### 任务要求
依照下方给定文本中 PassThroughFactory 的 serialize 方法，按下标逐一列出 fields 数组每个元素所赋的值，并注明其在 passthrough.dat 数据格式中对应的字段。

### 给定文本
§ §
第四步，执行visitVarInsn把放在栈顶的污染参数索引，放入到本地变量表

第五步，执行visitVarInsn参数入

第六步，执行visitMethodInsn调用B.method2，被污染的返回结果会被放在栈顶

第七步，执行visitInsn，返回栈顶数据，缓存到passthroughDataflow，也就是main方法的污点分析结果

到此，ASM实现方法入参污染返回值的分析就到此为止了。

接下来，passthroughDiscovery.save方法就被调用

public void save() throws IOException {
    if (passthroughDataflow == null) {
        throw new IllegalStateException("Save called before discover()");
    }

    DataLoader.saveData(Paths.get("passthrough.dat"), new PassThroughFactory(), passthroughDataflow.entrySet());
}

也是通过DataLoader.saveData把结果一行一行的保存到passthrough.dat文件中，而每行数据的序列化，是通过PassThroughFactory实现

public static class PassThroughFactory implements DataFactory<Map.Entry<MethodReference.Handle, Set<Integer>>> {

    ...

    @Override
    public String[] serialize(Map.Entry<MethodReference.Handle, Set<Integer>> entry) {
        if (entry.getValue().size() == 0) {
            return null;
        }

        final String[] fields = new String[4];
        fields[0] = entry.getKey().getClassReference().getName();
        fields[1] = entry.getKey().getName();
        fields[2] = entry.getKey().getDesc();

        StringBuilder sb = new StringBuilder();
        for (Integer arg : entry.getValue()) {
            sb.append(Integer.toString(arg));
            sb.append(",");
        }
        fields[3] = sb.toString();

        return fields;
    }
}

最终，这一阶段分析保存下来passthrough.dat文件的数据格式：

1	类名方法名方法描述能污染返回值的参数索引1,能污染返回值的参数索引2,能污染返回值的参数索引3...
§ §
### 所供资料
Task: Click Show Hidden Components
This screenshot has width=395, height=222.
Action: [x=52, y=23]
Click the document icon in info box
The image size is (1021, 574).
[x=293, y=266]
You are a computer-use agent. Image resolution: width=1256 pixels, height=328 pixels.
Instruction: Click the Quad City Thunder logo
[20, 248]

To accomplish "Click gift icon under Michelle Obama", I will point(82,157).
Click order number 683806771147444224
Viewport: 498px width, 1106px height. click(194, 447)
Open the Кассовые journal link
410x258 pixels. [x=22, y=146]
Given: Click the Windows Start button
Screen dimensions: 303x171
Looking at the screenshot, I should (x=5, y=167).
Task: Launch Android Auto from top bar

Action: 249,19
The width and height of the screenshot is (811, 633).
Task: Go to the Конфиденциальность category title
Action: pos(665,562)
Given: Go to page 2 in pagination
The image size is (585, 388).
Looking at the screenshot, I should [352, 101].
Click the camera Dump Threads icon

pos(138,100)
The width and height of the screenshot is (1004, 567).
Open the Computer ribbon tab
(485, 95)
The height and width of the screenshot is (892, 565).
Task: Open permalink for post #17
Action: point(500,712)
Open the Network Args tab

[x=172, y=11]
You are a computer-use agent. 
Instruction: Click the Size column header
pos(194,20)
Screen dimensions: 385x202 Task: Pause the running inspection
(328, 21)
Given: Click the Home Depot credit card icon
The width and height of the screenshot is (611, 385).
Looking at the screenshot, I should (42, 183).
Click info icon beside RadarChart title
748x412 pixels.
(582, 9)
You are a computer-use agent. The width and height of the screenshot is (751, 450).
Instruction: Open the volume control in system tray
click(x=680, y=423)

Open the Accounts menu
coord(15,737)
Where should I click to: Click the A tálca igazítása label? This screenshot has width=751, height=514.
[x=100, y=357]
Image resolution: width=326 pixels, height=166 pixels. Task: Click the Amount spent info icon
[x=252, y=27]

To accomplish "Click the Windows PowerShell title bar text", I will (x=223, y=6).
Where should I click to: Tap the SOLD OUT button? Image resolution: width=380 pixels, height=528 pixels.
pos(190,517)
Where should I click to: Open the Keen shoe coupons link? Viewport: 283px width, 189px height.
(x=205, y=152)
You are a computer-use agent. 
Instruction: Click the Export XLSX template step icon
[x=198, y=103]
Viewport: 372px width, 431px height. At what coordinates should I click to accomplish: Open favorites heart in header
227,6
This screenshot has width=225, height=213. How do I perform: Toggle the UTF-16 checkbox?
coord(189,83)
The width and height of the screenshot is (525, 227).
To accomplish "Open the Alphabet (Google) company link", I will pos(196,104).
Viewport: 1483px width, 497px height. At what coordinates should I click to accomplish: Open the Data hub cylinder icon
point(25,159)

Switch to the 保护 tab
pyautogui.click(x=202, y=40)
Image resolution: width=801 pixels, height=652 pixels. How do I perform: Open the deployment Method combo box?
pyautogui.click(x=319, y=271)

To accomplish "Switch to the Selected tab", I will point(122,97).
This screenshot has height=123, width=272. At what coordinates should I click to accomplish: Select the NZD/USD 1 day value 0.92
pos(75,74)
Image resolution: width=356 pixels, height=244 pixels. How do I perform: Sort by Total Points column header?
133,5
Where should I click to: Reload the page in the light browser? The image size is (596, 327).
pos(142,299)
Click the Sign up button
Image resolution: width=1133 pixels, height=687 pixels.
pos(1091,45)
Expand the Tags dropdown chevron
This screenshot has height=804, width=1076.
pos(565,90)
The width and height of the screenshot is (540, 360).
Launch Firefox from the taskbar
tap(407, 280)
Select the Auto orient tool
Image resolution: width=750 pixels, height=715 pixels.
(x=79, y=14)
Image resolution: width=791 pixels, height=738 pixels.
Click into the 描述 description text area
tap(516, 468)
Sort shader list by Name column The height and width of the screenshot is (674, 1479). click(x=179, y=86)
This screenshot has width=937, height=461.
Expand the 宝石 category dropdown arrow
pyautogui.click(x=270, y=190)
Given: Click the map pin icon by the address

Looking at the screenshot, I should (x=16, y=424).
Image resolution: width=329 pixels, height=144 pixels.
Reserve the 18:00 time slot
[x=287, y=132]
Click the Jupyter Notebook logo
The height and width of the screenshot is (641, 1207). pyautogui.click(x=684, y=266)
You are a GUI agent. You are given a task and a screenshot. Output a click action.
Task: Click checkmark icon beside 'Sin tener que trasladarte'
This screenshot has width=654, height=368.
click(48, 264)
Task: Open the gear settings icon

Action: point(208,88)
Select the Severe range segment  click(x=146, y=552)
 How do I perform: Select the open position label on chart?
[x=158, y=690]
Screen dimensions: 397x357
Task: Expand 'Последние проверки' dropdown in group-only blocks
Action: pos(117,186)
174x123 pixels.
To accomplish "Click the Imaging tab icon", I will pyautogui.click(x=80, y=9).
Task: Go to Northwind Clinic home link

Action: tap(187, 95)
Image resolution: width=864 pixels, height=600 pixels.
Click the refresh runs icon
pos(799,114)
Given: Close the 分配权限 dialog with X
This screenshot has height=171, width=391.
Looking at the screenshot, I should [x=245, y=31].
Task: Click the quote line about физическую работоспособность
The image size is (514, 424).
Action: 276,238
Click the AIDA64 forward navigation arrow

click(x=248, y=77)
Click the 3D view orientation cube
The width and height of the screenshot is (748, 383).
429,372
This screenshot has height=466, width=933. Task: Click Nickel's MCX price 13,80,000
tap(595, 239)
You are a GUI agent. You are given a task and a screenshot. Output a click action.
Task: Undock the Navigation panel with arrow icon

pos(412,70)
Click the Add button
§ §
### 完整答案
fields[0]：entry.getKey().getClassReference().getName()，对应类名
fields[1]：entry.getKey().getName()，对应方法名
fields[2]：entry.getKey().getDesc()，对应方法描述
fields[3]：sb.toString()，即将 entry.getValue() 中各参数索引依次拼接、每个后接逗号的字符串，对应能污染返回值的参数索引